> _Provided passage_
──────

But wait why does Lean split things up into two dictionaries? The answer is speed and the key is that the first dictionary is implemented as a hashmap while the second as a hash trie.

The first hashmap has type Std.HashMap. Let’s look at how that works. This is the hashmap implementation that one is typically going to use in Lean. Since things are immutable in a functional language like Lean, inserting into an Std.HashMap should be pretty slow as it has to create an entirely new array every time we insert. But Lean is clever. So long as we only have a single reference to an array, it will do the update mutably and thus quickly. This works great for reading in the constants from imported modules. They’ve already been processed so Lean just reads them all in quickly into the Std.HashMap doing mutable updates.

In the current file, each definition has to be fully processed before adding itself to the list of constants and that’s why Lean does all this asynchronous stuff. However, the asynchronous things happening means that there is more than one reference to the dictionary storing these constants and so using Std.HashMap would be slow. That’s where the PersistentHashMap comes into play. The way it is implemented is called a hash trie and it looks like a shallow and wide tree. Insertions just have to update a single path in the tree and all the rest of the tree can be reused. Thus, when there are many references to the dictionary and things need to be copied, the PersistentHashMap is faster.

Ok so we understand that Lean stores imported constants in one dictionary and locally defined constants in another in order to be fast. But the question still remains: why does going from Environment to Kernel.Environment back to Environment lose all the constants in the dictionary used for locally defined constants?

Finding a constant in the maps

When you have a Kernel.Environment and try to look for a constant in it, Lean checks for the constant in both of the dictionaries it has. However, if you have an Environment there might be constants that have been defined but are still being processed asynchronously. In order to handle this, Lean has yet another dictionary! This dictionary is called asyncConstsMap. Each definition first adds itself immediately to the asyncConstsMap with its associated value being a promise (accessing a promise blocks until its asynchronous processing is completed). And then once the processing is complete, the constant is added to the dictionary in the Kernel.Environment that stores locally defined constants.

So when we try to find a constant in the Environment, it first checks the Kernel.Environment that it has built up so far for the constant and then checks to see if the constant is inside asyncConstsMap. But every constant that ends up in the second dictionary in Kernel.Environment was first added to asyncConstsMap. So in order to avoid looking through these constants twice, Lean does not check the second dictionary of the Kernel.Environment.

──────

> _Dataset entries_

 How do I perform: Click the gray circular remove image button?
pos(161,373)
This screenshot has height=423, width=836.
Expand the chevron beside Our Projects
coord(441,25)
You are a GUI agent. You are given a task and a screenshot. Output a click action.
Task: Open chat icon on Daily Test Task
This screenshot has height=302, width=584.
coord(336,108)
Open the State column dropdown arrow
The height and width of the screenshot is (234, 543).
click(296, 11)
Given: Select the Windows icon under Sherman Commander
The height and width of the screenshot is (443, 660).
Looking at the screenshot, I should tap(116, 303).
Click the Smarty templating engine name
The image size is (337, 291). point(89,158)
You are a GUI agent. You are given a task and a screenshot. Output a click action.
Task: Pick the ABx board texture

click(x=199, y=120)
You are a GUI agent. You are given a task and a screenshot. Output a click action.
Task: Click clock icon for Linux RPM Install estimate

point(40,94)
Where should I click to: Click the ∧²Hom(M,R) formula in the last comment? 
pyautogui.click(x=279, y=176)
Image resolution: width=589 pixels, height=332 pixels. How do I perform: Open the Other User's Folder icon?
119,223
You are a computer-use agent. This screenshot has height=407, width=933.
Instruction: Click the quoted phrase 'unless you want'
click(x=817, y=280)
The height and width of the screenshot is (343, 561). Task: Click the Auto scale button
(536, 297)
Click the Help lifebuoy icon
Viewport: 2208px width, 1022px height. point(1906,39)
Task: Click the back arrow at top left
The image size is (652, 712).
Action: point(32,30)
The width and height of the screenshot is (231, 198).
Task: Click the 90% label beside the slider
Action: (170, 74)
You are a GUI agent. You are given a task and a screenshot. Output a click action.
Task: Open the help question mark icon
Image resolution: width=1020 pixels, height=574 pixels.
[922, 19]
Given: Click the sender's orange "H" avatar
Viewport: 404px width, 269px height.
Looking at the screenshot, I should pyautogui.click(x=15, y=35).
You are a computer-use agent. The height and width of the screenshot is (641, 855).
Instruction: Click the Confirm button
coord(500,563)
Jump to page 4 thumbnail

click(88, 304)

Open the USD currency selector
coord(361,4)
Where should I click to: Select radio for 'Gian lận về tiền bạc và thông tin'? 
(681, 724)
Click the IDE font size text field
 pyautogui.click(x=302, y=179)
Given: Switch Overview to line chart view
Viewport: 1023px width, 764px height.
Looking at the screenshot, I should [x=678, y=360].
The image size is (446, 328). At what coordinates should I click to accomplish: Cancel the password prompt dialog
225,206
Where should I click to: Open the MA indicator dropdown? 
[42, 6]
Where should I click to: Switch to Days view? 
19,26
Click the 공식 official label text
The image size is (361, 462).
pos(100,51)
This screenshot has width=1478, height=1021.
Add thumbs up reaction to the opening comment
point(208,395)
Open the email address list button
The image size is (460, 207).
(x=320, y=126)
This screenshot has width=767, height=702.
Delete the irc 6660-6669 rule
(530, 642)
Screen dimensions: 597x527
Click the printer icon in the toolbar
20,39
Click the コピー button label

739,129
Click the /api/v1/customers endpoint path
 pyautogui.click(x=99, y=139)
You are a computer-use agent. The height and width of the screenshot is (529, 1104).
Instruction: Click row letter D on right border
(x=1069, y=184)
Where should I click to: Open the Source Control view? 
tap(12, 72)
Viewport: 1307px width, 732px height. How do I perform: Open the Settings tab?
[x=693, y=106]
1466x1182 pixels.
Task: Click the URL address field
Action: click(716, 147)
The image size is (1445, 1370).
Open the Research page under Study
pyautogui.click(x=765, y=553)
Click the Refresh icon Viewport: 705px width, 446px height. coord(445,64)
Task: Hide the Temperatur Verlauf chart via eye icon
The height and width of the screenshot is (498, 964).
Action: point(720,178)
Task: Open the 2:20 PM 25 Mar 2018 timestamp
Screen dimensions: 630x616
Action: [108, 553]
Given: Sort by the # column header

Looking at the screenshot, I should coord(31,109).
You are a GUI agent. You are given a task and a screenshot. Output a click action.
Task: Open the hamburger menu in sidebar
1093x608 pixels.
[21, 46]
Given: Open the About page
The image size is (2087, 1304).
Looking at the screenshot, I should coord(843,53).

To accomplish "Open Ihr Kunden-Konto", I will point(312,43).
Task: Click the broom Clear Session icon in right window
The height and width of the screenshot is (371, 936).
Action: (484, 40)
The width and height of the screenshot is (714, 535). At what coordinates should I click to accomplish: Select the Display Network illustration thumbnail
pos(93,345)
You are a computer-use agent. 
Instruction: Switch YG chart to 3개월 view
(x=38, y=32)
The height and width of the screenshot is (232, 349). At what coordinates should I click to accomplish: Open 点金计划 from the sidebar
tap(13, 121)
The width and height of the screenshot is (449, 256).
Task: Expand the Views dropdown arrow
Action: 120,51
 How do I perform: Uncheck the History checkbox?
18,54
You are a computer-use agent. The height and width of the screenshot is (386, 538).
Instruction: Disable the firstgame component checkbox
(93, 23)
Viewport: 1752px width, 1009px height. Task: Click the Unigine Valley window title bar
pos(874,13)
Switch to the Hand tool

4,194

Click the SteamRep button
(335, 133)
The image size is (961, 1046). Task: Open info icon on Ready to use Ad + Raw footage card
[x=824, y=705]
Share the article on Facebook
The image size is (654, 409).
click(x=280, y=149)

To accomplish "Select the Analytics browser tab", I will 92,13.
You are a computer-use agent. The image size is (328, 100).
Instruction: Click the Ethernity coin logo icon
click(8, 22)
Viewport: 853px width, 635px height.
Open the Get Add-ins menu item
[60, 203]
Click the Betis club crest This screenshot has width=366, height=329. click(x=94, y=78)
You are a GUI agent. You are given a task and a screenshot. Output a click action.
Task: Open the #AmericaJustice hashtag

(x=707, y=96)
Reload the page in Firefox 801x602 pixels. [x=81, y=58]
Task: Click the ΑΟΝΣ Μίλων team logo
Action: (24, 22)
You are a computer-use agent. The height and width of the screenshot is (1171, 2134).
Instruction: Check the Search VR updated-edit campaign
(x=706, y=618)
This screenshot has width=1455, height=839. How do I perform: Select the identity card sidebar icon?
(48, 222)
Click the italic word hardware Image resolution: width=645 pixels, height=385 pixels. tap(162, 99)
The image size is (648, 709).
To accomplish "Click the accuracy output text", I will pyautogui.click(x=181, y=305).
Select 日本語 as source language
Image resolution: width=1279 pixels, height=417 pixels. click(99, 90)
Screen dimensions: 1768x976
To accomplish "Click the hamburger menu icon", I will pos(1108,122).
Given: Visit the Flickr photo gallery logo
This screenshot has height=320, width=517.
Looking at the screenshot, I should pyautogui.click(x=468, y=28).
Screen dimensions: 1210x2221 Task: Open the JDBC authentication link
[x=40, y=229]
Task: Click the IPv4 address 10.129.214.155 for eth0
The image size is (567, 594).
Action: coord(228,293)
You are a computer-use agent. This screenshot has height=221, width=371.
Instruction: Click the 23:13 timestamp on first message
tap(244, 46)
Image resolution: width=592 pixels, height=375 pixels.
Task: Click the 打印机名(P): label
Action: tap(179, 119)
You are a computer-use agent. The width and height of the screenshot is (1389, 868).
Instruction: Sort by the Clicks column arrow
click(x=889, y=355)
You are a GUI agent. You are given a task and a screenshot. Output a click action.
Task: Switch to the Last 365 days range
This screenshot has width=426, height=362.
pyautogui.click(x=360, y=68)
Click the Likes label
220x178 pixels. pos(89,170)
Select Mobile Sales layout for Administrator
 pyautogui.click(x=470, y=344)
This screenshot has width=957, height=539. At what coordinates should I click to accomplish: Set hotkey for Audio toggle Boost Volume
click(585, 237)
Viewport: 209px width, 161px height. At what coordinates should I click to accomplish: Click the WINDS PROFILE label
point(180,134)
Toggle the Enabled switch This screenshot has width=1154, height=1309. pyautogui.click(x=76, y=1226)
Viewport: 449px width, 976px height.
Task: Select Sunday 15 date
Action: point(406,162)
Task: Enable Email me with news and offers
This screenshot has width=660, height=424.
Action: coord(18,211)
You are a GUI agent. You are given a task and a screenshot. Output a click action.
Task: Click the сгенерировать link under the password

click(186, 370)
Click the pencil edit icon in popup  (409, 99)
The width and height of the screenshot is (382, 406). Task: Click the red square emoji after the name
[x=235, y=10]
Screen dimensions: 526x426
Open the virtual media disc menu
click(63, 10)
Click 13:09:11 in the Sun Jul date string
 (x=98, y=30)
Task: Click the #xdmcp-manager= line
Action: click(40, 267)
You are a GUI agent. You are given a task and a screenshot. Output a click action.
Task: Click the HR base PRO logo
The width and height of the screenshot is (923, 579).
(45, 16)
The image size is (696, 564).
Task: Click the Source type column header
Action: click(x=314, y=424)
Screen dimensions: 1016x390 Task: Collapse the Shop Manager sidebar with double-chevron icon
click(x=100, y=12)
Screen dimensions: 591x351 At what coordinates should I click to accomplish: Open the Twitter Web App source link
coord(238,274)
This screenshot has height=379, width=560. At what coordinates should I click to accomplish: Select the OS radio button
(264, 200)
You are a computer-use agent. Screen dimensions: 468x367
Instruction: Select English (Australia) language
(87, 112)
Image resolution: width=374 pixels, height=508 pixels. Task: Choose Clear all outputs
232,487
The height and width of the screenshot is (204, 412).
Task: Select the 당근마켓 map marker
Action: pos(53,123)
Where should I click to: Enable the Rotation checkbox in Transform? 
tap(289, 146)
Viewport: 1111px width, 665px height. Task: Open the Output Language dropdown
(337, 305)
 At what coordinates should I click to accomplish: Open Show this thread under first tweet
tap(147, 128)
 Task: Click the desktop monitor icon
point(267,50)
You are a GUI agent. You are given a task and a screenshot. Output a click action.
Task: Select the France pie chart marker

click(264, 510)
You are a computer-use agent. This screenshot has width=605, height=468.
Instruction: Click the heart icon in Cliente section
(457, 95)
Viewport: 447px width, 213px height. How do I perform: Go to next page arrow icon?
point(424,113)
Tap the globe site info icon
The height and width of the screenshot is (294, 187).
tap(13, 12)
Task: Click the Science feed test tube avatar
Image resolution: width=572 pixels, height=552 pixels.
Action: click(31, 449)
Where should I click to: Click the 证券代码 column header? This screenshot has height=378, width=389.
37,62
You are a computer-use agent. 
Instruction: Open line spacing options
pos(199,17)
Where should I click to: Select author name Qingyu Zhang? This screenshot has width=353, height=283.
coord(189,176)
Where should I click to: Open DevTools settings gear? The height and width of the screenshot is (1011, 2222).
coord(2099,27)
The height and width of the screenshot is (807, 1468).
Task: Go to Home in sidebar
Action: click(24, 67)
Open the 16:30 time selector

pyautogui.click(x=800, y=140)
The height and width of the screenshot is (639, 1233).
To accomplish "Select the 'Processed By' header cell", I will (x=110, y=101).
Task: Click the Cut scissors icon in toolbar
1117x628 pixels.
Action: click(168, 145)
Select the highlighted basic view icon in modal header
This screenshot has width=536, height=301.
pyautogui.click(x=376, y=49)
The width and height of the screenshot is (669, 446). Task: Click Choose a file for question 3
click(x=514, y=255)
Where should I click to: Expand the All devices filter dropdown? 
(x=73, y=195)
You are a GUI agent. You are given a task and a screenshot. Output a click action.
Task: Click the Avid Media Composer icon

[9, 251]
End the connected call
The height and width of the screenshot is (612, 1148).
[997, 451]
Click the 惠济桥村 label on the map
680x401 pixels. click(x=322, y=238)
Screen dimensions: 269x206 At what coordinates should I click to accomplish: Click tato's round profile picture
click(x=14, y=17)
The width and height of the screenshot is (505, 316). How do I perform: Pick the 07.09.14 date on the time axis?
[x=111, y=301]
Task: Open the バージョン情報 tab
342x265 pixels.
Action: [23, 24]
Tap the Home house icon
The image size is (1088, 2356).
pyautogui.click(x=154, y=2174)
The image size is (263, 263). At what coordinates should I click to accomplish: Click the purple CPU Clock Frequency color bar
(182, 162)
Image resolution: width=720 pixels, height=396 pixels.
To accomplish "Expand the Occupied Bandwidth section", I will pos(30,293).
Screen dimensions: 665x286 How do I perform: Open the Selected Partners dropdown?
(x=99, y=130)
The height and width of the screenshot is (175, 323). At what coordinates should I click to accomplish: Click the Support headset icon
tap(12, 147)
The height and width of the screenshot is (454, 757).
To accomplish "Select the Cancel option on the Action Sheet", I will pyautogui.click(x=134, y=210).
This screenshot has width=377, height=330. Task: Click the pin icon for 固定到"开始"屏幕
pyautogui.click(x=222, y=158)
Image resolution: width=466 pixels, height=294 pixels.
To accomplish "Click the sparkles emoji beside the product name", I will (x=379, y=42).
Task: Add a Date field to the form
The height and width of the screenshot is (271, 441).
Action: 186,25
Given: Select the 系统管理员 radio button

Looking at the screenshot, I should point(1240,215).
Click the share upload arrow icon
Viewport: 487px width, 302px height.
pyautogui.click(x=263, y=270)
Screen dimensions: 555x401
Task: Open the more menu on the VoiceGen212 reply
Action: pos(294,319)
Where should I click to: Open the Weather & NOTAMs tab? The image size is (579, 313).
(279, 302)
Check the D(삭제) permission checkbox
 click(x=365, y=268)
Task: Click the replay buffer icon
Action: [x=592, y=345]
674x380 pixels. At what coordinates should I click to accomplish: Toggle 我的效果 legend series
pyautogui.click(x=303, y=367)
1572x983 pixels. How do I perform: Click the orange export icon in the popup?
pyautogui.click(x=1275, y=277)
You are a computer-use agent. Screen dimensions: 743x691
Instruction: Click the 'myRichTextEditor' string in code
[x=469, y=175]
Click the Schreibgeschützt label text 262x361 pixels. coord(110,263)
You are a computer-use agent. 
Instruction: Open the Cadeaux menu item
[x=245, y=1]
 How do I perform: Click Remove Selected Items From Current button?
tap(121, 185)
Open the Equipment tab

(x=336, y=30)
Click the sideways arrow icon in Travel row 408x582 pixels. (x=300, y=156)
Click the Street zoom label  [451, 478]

──────

> _What you will do_
A) Collect every line of the records that contains the word "with", and copy each of those lines in full.
B) Carry on the passage about how Lean stores constants, beginning right after its final sentence.

> _Answers to the exercise_
A)
Task: Enable Email me with news and offers
Screen dimensions: 1016x390 Task: Collapse the Shop Manager sidebar with double-chevron icon

B)
And so there is root of our issue. Lean assumes that every locally defined constant that appears in the second dictionary in its current Kernel.Environment also appears in asyncConstsMap. When we turn our Environment into a Kernel.Environment and then back into an Environment, we lose everything inside of asyncConstsMap and break that invariant.

To drive the point home, let’s modify our failing example:

import Lean
open Lean

def test := "hi"

run_meta
  let env : Environment ← getEnv
  let kernelEnv : Kernel.Environment := env.toKernelEnv
  let env : Environment := Environment.ofKernelEnv kernelEnv

  -- Succeeds
  let info := kernelEnv.find? ``test |>.get!
  Lean.logInfo m!"{info.type}"

  -- Fails
  let info := env.find? ``test |>.get!
  Lean.logInfo m!"{info.type}"

If we look for test inside of kernelEnv it succeeds because it checks both dictionaries. So indeed the final env knows about test but fails to find it due to the broken invariant.

I hate it when my code parses

2025-11-21T00:00:00+00:00

Take a look at this Lean code: Link to code editor

import Lean

run_meta Lean.modifyEnv fun env =>
  Lean.Parser.parserExtension.modifyState env fun _ => {}

def test := "hello"

Lines 3-4 delete all the parsing rules. And then on line 6, we get a parsing error on the keyword def.

Wait what? Yep, after line 4 you will always get a parse error as we have deleted all the parsing rules.

Why would we want this? While you might not want to do exactly this, the ability to easily modify what Lean is able to parse is what lets people add nice mathematical notation.

How does this work?

Lean tracks all the state it cares about during the processing of your file inside of something it calls the environment. Among many other things, the environment stores the parsing rules.

Then we use the run_meta command and provide it with some code. Any code provided to run_meta will be given access to the current environment. The code we passed in to run_meta modifies the current environment by deleting all the information that the parser has.

And that’s it!

Perhaps a more typical usage

Normally we don’t directly interact with the environment but instead use nice higher level tools that do that for us. Take a look at this example: Link to code

def test := 3 + ~

Lean is quite reasonably complaining that ~ is not a token it recognizes. Now let’s modify the parsing rules so that it is a token: Link to code

syntax "~" : term

def test := 3 + ~

Ok we’re still getting an error. But it’s no longer a parsing error! Lean is successfully recognizing that ~ is a valid term. Lean is now complaining that it has no idea what ~ means.

Although syntax is a nice high level command, we now know that it eventually becomes a function that takes in the current environment and adds ~ to the environment’s list of valid tokens.

You can modify hover info in Lean!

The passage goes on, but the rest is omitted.